宫中人竟没想到,祢春走了这便彻底冷清了,往日他们巴不得希望的僻静如今终于得到了。

不如不要。

落云和照阳在那场声势浩大的讨伐中被迫和家族长辈待在一起,连上前去见最后一面的机会都没有。

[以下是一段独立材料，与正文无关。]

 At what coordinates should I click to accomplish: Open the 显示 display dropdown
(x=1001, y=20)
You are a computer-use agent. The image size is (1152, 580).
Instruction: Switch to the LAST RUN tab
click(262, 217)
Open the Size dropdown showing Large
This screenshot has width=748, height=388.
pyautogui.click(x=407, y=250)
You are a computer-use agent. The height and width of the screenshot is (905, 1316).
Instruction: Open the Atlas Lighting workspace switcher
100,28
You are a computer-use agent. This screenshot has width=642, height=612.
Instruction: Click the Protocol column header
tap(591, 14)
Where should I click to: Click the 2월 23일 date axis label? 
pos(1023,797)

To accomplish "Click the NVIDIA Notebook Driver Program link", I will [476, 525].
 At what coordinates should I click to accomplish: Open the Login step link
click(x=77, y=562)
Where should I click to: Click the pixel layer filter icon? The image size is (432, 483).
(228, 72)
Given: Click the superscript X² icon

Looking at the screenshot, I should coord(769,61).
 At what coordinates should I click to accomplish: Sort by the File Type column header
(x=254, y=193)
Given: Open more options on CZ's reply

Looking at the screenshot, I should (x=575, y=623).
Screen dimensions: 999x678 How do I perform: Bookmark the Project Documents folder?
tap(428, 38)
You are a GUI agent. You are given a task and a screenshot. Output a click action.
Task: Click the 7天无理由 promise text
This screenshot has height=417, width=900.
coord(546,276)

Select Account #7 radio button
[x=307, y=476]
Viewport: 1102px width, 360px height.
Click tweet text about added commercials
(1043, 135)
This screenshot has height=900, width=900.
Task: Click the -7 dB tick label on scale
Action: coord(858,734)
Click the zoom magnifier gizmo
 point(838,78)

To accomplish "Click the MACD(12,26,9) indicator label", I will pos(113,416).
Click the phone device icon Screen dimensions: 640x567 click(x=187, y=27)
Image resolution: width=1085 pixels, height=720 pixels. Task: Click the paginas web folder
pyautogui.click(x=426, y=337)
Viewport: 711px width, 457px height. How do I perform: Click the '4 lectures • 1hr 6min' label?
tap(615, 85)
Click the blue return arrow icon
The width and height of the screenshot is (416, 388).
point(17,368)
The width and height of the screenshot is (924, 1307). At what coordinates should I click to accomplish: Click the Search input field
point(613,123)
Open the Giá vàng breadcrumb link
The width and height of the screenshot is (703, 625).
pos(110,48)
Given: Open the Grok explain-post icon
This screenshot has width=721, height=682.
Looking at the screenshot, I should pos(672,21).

她们站得很远,呆滞地看着脚下,觉得一切都是假的,掩耳盗铃一般只要看不到那便一切安好。

等浑浑噩噩回到宫中看到莲室被拆声嘶力竭上前阻止结果被人抓住衣领怒斥一通后,才大梦初醒。

往日祢春总嫌她们幼稚,如今这二人面上带着打着灯笼都找不到的成熟沉闷,实在是让人难以想象。

霍邈随手折了一根树枝,弹了弹上面的梨花,见枯萎地碎成一地,随口问:“收拾完了?”

落云点了点头,下意识把扫把拿在手里转了几圈,意识到谁爱这么干后,手凝固在半空。

扫把“啪”掉在地上,照阳上前捡起:“我二人以后恐在寒极宫待不得了。”

两家向三宫靠拢,并未搭理霍家,落云照阳作为继承人也只能老老实实听家主的话。

她们和被软禁差不多,家主们像是知道她们一向重感情,绝不会老实待着,所以暂时断了她们的羽翼。

三宫和叶家暗戳戳与霍家较劲,家里长辈有意无意没少在她们耳边唠叨,把霍邈妖魔化成一个毒辣凶残虚伪的偏执疯子,叮嘱了太多没用的。

她们能感受到霍邈一直在心里压抑着什么东西,或许她们所见的霍邈真没那么完整,但也绝不会是家里长辈和外界人流传的样子。

霍邈颔首,去寻常德仙。

两人脊背一松,靠在墙上愣了会儿神,又心不在焉地扫了扫地,才把工具一收,离开了。

照阳合上大门前,盯着莲室曾经驻足的地方看了许久,空旷寂寥的院子中掀起的风凉意侵骨,直至手掌发麻,才发动灵力去关大门。

在两扇琉璃门关上前的最后一道缝隙中,祢春的身影似短暂浮现,眉目轻佻地冲照阳一抬,照阳恍神,将深深盘踞在脑内最深处费劲所有力气也抽剥不出的鲜明身影彻底封锁。

“咣当”一声,照阳手指摸索着锁上波动的水纹,心脏咚咚狂跳,深呼吸一口气,带在身上的信物发亮,提醒她时间已到。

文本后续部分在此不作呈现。